The former Manchester United and Chelsea manager and now Tottenham boss said “For me it’s not a red card. I think if we go to every person in this room, some would say yes and some would say no. That’s not the essence of the VAR. The essence, the initial protocol of the VAR, I was involved in the beginning in UEFA meetings and this kind of thing, the VAR is for the penalty of the first half, a clear and obvious mistake, 65,000 persons in the stadium look to the screen and know it’s a penalty. For me that’s the VAR. When you have the situation with Son and Rudiger it’s not a clear and obvious mistake by the referee. The mistake from the referee in that action is not to give a yellow card to Rudiger, because of the way he fouls Son. That is the clear mistake. But the VAR didn’t say that. Then the VAR goes to the Son situation which for me is not. Then you can say yes and this young lady will say no and probably our friend here will say yes, but that’s not VAR. So for me, really, really bad and basically kills the game. It’s the slow motion, the angles, it’s everything. I was in the middle of being sad with the result I still had time and mood to have a little joke in the flash interview.”

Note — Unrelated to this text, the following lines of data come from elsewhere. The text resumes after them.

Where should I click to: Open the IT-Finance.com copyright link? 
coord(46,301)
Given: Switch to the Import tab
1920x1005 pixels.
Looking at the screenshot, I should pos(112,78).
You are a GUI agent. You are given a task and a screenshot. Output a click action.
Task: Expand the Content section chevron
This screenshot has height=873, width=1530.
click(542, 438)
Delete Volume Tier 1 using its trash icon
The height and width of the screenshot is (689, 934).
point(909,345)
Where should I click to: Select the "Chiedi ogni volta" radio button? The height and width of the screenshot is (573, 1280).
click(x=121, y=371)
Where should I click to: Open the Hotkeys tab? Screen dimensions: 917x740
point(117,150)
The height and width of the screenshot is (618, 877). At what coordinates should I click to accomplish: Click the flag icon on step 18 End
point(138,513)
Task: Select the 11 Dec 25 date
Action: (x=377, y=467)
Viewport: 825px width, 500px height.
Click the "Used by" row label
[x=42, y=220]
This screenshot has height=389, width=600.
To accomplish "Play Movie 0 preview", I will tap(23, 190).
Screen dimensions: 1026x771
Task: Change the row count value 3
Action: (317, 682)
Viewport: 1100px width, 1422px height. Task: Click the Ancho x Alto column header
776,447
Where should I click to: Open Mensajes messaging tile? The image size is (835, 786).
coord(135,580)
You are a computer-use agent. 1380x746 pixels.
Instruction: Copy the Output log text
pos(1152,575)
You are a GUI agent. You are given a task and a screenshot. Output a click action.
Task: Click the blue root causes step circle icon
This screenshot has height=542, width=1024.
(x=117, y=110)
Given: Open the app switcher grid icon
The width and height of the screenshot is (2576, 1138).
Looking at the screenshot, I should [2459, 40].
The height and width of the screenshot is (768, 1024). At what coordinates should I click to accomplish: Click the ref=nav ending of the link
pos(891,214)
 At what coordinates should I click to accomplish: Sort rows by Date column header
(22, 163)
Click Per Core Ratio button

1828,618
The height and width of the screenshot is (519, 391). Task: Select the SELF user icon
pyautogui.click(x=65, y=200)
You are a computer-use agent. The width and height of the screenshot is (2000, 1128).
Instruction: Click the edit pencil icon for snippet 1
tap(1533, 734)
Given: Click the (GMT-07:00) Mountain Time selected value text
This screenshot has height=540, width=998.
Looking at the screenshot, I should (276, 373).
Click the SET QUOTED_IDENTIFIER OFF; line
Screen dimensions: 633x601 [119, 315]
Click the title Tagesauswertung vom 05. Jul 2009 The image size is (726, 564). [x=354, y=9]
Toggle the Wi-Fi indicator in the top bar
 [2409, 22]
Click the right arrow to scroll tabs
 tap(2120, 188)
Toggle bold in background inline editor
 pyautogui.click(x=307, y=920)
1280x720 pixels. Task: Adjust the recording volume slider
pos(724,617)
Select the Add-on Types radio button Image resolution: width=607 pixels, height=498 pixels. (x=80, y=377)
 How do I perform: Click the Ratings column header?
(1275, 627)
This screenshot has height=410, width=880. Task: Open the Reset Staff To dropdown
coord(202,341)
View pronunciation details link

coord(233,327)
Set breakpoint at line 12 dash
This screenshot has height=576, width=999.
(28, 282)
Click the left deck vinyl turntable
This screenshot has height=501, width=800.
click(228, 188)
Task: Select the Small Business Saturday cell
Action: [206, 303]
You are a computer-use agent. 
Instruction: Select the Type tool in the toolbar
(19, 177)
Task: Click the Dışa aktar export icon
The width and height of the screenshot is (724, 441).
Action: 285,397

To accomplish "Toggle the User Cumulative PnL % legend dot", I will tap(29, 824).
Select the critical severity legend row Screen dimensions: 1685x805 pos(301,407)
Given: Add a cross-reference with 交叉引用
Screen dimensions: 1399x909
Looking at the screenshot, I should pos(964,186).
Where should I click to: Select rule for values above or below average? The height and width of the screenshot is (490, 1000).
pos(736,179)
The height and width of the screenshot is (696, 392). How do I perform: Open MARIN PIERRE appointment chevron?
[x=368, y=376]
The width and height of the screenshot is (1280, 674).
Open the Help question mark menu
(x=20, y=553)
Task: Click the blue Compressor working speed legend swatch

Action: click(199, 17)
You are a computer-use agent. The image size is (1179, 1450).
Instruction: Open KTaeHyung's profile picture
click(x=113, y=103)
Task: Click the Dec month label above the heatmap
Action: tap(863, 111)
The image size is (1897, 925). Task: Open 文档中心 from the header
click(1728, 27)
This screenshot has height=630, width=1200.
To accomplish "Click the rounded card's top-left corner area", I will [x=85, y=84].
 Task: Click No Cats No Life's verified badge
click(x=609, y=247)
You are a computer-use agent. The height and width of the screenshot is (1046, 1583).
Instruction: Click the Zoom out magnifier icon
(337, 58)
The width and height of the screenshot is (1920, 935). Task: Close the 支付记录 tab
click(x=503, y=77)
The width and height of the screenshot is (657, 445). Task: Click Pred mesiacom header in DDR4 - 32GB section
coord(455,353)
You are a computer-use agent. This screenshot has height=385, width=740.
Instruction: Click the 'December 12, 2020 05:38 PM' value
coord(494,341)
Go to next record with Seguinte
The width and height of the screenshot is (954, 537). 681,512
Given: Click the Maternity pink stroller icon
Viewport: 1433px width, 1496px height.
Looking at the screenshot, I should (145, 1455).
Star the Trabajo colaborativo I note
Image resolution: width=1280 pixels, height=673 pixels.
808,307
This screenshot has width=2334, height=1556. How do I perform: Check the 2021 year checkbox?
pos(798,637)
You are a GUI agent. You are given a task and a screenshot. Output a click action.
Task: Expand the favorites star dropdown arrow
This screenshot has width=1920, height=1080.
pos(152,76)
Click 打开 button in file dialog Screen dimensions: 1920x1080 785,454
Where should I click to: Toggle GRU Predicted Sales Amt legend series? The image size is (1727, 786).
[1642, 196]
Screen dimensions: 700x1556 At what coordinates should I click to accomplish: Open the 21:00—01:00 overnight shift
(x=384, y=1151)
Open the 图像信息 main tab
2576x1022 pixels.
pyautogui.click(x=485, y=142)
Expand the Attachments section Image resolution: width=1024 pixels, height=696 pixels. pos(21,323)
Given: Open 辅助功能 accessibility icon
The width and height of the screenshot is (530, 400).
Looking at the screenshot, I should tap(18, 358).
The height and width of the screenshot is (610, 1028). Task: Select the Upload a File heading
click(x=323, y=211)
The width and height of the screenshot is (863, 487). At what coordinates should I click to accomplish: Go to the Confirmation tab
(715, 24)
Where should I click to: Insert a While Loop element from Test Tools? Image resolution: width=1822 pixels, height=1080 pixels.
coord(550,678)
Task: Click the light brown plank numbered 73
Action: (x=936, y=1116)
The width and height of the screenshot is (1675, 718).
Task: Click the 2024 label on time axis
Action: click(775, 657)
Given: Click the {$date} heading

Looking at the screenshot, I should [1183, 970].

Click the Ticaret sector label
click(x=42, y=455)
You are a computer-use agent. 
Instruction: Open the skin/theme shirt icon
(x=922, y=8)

Rudiger is for sure is having scans in the hospital on broken ribs because it was a really violent situation. In some countries, like mine, for example with our culture we used to say clever player but in this country, and one of the reasons I fell in love with this country in 2004 it because we don’t call them clever, we call them other things that I refuse to call.
This is not first time that Jose Mourinho has shared his famous sarcasm. While providing analysis on Liverpool’s semi-final second leg clash for beIN SPORTS, where he spoke about the Merseyside club’s historical home, Mourinho said ” Anfield is a magic place to play, they can even score goals that the players don’t score, like it happened in 2004/05 when Luis Garcia didn’t score the goal, the crowd scored the goal. ”
Mourinho’s Chelsea team were knocked out the Champions League in the semi-final stage by Liverpool back in 2005. Garcia scored the only goal of the game to book the Reds a spot in the final in Istanbul at the expense of Chelsea. Replays showed that his goal didn’t actually cross the line, something Mourinho brought attention to in his post-match interview.